Under Dutch law you are entitled a refund because you did not get to see the license before purchasing the computer but only after booting it for the fist time. Vendors have found all kinds of work-arounds. One of those work-arounds is that they add an administration-fee to your refund that is higher than the price of Windows. Another work-around is that they require the manufacture to verify that Windows has been entirely removed. Unfortunately they don't have a local office that can do that so you are supposed to ship your computer to Germany. They will check the computer, which takes a few weeks, and only then you get your refund, minus the international shipping and handling costs. Ofcourse they will not use the list-price for the refund but the volume-discount price that the big manufacturers get.
Only the most principled customers will jump through the hoops to get the refund.
Why should anyone be paying M$ so much as a thin dime let alone $10-$20 in royalties on each Android device sold?
Pain is merely failure leaving the body
The bare bones PC doesn't sell worth spit.
It is not and never has been and never will be a mass market consumer product.
The OEM system install was the key to making the PC a mass market product. It meant that you had a working --- tested --- configuration out of the box, appropriate for its price range and intended use.

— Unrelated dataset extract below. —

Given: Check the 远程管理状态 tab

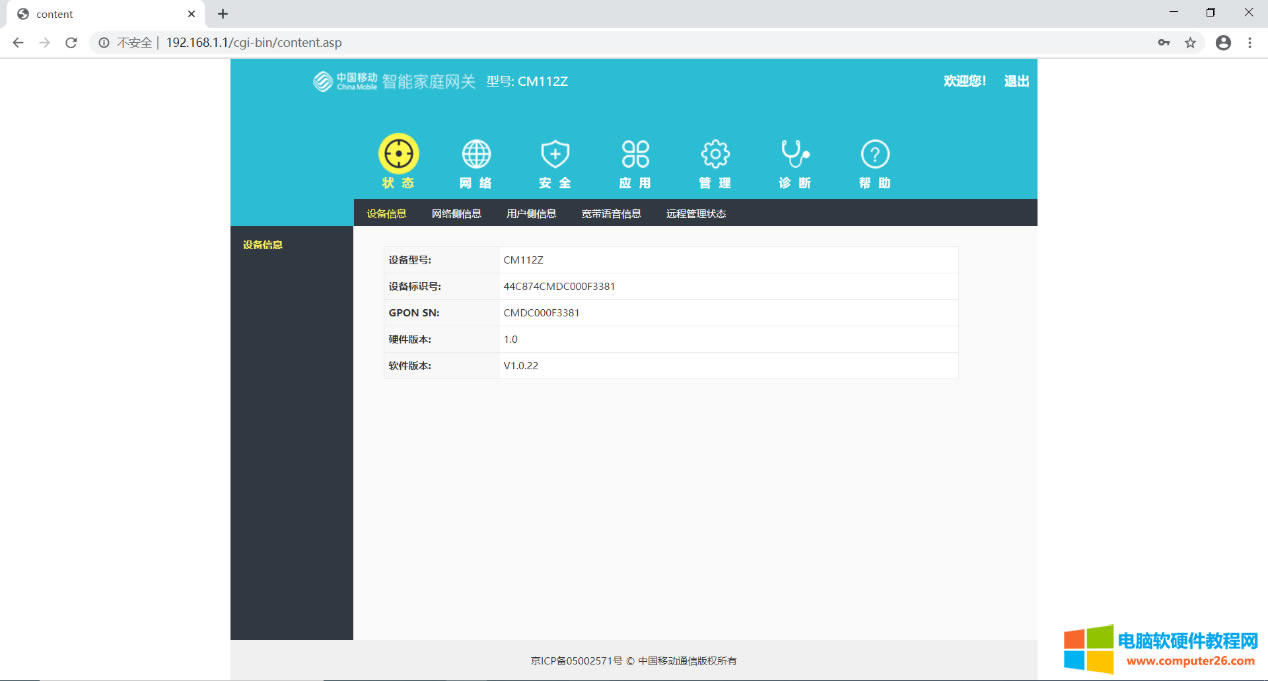Looking at the screenshot, I should [696, 212].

In 2014 it is still possible for the geek to be tied up in knots by Linux audio.
Something that leaves the OSX and Windows user with his head shaking in disbelief.
Walmart --- with its enormous purchasing power --- spent about ten years trying to make the OEM Linux PC a viable alternative to Windows in the North American retail market.

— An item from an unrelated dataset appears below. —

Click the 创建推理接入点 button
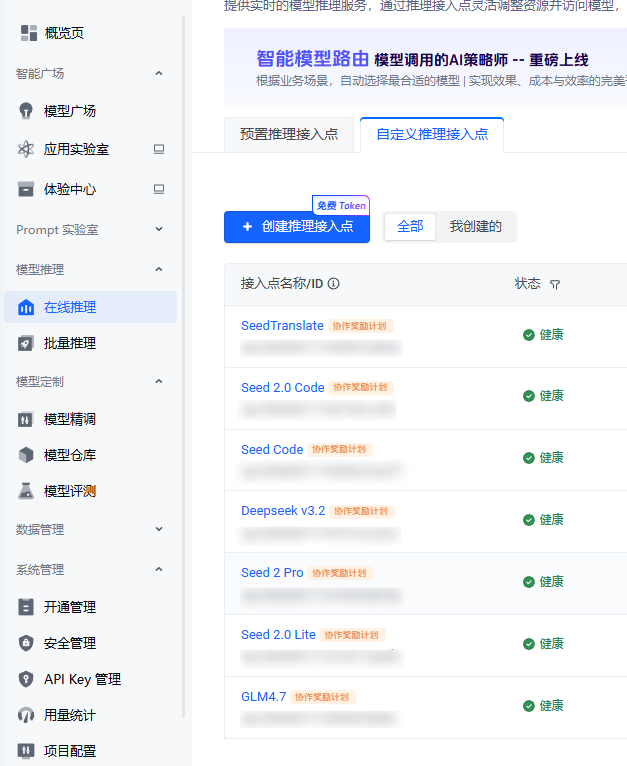Viewport: 627px width, 766px height. (297, 227)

The chain sold tons of crap-tastic hardware to the geek for maybe $25 less than a Windows PC with a far more muscular CPU, twice the RAM and hard disk storage. For its rural customers on dial-up, Wamart had a Linux PC without a working modem.
The point being, that by the time product reaches retail shelves, the price of the OEM system install is essentially irrelevant.
There is something distinctly fraudulent about buying a Windows PC and demanding a refund when you could have bought a Linux PC from the start.
Well, given that Apple doesn't charge for OS upgrades anymore, it can be argued that the cost of the OS is $0, when bundled with a Mac. You can get your refund, but I am not sure that $0 is worth the effort.
The real cost is having to buy a new Mac every few years because the latest upgrade was an upgrade too far. Well, at least it easier to roll back, compared to an iPhone.
Jumpstart the tartan drive.
I agree in principle, though I think the actual per-unit price paid by the manufacturer is a more reasonable refund than the open market OEM price. Otherwise if I've managed to negotiate a better deal with MS then the excess of a full oem-price refund may well exceed my profit margins. Whether MS should be allowed to negotiate such deals is a separate issue.
The price situation is also complicated by crapware subsidies - if you remove Windows then presumably you also remove all the crapware installed on it. Now my feeling on preinstalled crapware is that they pays their money and they takes their chances, after all most halfway competent users will remove it immediately anyway. But that subsidy may well exceed the low negotiated price of Windows, in which case an OS-less machine will legitimately be more expensive.
--- Most topics have many sides worth arguing, allow me to take one opposite you.
Imagine we lived in a world without hamburgers, only cheeseburgers. The solution would be to encourage people to open up hamburger shops, not to demand that cheesburger shops refund the cheese.